Title: Broken Homes | Series: Peter Grant #4 | Author: Ben Aaronovitch | Publisher: Gollancz | Publication date: July 25th 2013| Num. Pages: 357 | Genre: Urban Fantasy, Paranormal
3.5 stars – an alright book but a little lacklustre
Ben Aaronovitch has stormed the bestseller list with his superb London crime series. A unique blend of police procedural, loving detail about the greatest character of all, London, and a dash of the supernatural.
In the new novel DC Peter Grant must head south of the river to the alien environs of Elephant and Castle. There’s a murderer abroad and, as always when Grant’s department are reluctantly called in by CID there is more than a whiff of the supernatural in the darkness.
Full of warmth, sly humour and a rich cornucopia of things you never knew about London, Aaronovitch’s series has swiftly added Grant’s magical London to Rebus’ Edinburgh and Morse’s Oxford as a destination of choice for those who love their crime with something a little extra.
Once again this was a little bit of a disappointment for about 50% of it which was a bit rubbish in honesty. The books seem to be steadily getting less and less magic based and more and more police based – sort of like the magic has fizzled out and Peter is just a regular copper now.
This book was basically about a housing estate in Elephant and Castle that somehow was the centre of this massive magical oil rig which was being targeted by The Faceless Man and was eventually blown up. The point of blowing the building up I’m not exactly sure but hey what can you do?
One thing I really liked was the introduction- proper introduction of the Night Witch, Varvara Sidorovna – and her subsequent demise and ultimate “incarceration” with The Nightingale. She kind of had this whole I’m a bad ass thing going for her, which in the grand scheme of things, is a big improvement on the magic front.
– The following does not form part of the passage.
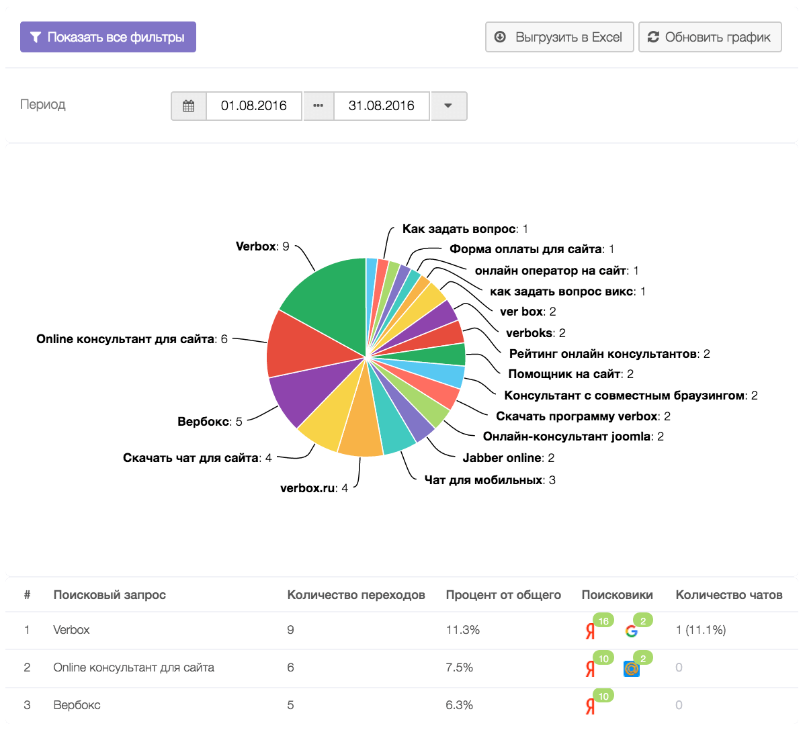Sort by Процент от общего column header

click(x=503, y=595)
Even Nightingale did more magic than Peter.
Philip told me proudly that his mum had ceased to be a practicing Catholic the day after he came out.
‘She says she will go back to the Church the day it apologises,” He said.
I really really liked the above quote, I’m so sick of seeing people be homophobes because of religion (Disclaimer: I am not religious in any way, shape or form and therefore have no basis to discriminate. Any opinions I do have are entirely my own and are no representation of my blog, my life or my company.) You usually find someone who is either one way or the other – either for or against – and they’re usually squarely on one side of the pitch and have no plans to deviate from that side and it’s nice to see a character take the side of their homosexual son/daughter; it’s rare and usually poorly written.
There is, despite the unfortunate lack of magic in this book, the same casual humour that marks a Ben Aaronovitch book:
Never mind all that, says your brain, it’s those silent fur-covered merchants of death you’ve got to watch out for.
In 1666, following an unfortunate workplace accident, the city of London burnt down.
Humour that really, is so dry it can be used as kindling but it’s just so good and so typically British.
Another I liked – very similar to the previous books however:
‘Fuck me,’ I said to Toby. ‘We’re living in Isengard.’
My next big issue with this book was Lesley. What the actual fuck? That’s all I’m saying because I refuse to give a spoiler for those who haven’t read the book yet and have plans to. Just know that my original feelings for Lesley’s character have now been thoroughly blown to smithereens, ironically a lot like the Skygarden Estate.
My partner was waiting for me to finish the book so he could have a rant with me and we both ranted long and well.
There were a lot of parts to this book I did like but the overwhelming lack of magic has pushed this book and it’s 2 predecessors firmly into the crime with a small sci-fi twist rather than straight sci-fi.
We’ll see where the next two books take this series shall we?